Close Up

1 - 31 March 2024: Close-Up on Yvonne Rainer


An American choreographer, dancer, and filmmaker, Yvonne Rainer is a pioneering figure of the American avant-garde movement with a career spanning over five decades across dance and film. Rainer’s artistic work has emphasized minimalism and experimentalism and has challenged conventional form to explore subversive political and social themes. She is widely regarded as one of the most influential performance artists of the twentieth century. 

“My films can be described as autobiographical fictions, untrue confessions, undermined narratives, mined documentaries, unscholarly dissertations, dialogic entertainments. Although my subject matter may vary from film to film, I can also generalize about intent and purpose: To represent social reality in all its uneven development and fit in the departments of activism, articulation, and behaviour; to create cinematic arrangements that can accommodate both ambiguity and contradiction without eliminating the possibility of taking specific political stands; to register complicity, protest, acquiescence with and against dominant social forces – sometimes within a single shot or scene – in a way that does not give a message of despair; to create incongruous juxtapositions of modes of address and conventions governing pictorial and narrative coherence so that the spectator must wrestle meaning from the film rather than lose him/herself in vicarious experience or authoritative condensations for what’s what.” – Yvonne Rainer


Lives of Performers
Yvonne Rainer, 1972, 90 min

A stark and revealing examination of romantic alliances, Lives of Performers examines the dilemma of a man who can’t choose between two women and makes them both suffer. Originally part of a dance performance choreographed by Rainer.


Film About a Woman Who...
Yvonne Rainer, 1974, 105 min 

Yvonne Rainer’s landmark film is a meditation on ambivalence that plays with cliché and the conventions of soap opera while telling the story of a woman whose sexual dissatisfaction masks an enormous anger.


Kristina Taking Pictures
Yvonne Rainer, 1976, 90 min

Yvonne Rainer continued her preoccupation with the contradictions between public and private personas with this story of a female lion tamer from Budapest who comes to New York to become a choreographer.


Journeys from Berlin/1971
Yvonne Rainer, 1980, 125 min

To explore the ramifications of terrorism, Rainer employs an extended therapy session – in which an American woman speaks to a series of psychiatrists – to evoke the daily experiences of power and repression.


The Man Who Envied Women
Yvonne Rainer, 1985, 125 min

Around a familiar theme – the breakup of a marriage – Rainer constructs an honest, graceful and wickedly funny account of a self-satisfied womanizer, Jack Deller, the man “who almost knows too much about women.”

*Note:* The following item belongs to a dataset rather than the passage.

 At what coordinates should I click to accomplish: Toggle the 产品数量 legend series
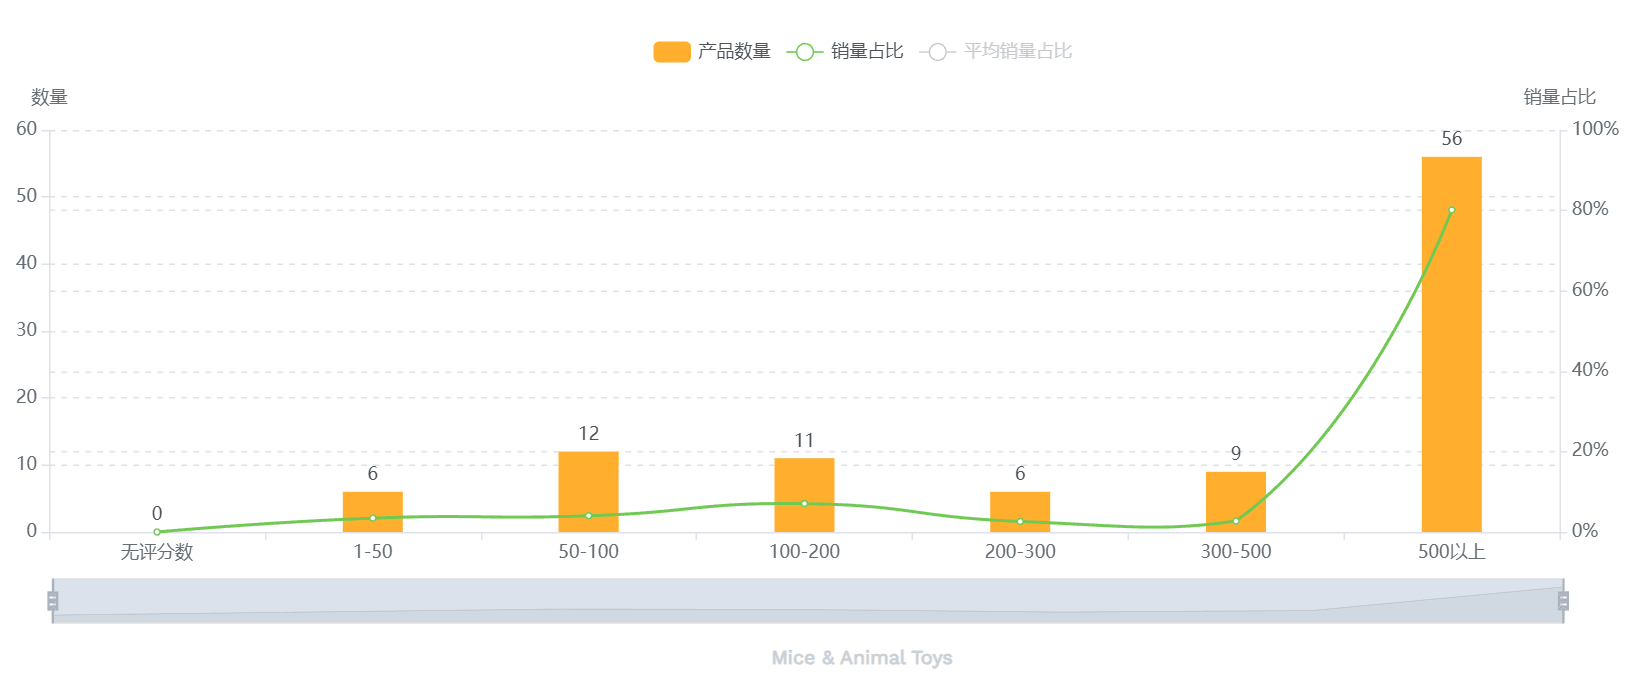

Yvonne Rainer, 1990, 103 min

Yvonne Rainer's sixth feature is a genuinely subversive movie about menopause. Out of a subject that has been virtually invisible on film, Rainer has fashioned a witty, risky work about sexual identity and the unequal economies of race, gender, and class.


Murder and Murder
Yvonne Rainer, 1996, 113 min

Murder and Murder is a middle-aged love story between Mildred, a life-long lesbian, and Doris, who is in love with a woman for the first time. An unflinching meditation on female aging, lesbian sexuality and breast cancer in a culture that glorifies youth and heterosexual romance.